Material supplied:

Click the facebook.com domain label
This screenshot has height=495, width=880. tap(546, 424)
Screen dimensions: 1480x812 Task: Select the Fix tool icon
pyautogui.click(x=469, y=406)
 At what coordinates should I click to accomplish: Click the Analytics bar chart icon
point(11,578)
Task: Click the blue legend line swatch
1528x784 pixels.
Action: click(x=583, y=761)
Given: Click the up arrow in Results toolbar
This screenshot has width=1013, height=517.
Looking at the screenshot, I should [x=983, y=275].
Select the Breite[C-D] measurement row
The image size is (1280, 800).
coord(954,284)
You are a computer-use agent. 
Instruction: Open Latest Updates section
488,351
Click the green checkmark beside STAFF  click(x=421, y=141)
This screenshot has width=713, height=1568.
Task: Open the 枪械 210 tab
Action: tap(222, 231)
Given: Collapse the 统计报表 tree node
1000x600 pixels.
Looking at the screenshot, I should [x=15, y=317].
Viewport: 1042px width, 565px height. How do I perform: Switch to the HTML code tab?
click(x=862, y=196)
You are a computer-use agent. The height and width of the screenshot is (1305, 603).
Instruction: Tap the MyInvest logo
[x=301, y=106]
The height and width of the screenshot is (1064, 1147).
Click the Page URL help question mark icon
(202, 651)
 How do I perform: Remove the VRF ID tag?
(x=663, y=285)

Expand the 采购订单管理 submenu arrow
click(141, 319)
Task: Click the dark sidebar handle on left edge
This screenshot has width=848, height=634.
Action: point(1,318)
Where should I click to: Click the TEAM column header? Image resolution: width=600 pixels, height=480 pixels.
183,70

What the task asks: Copy out the lines verbatim, everything from the start of the records down to the line containing "Action: click(x=583, y=761)".

Worked solution:
Click the facebook.com domain label
This screenshot has height=495, width=880. tap(546, 424)
Screen dimensions: 1480x812 Task: Select the Fix tool icon
pyautogui.click(x=469, y=406)
 At what coordinates should I click to accomplish: Click the Analytics bar chart icon
point(11,578)
Task: Click the blue legend line swatch
1528x784 pixels.
Action: click(x=583, y=761)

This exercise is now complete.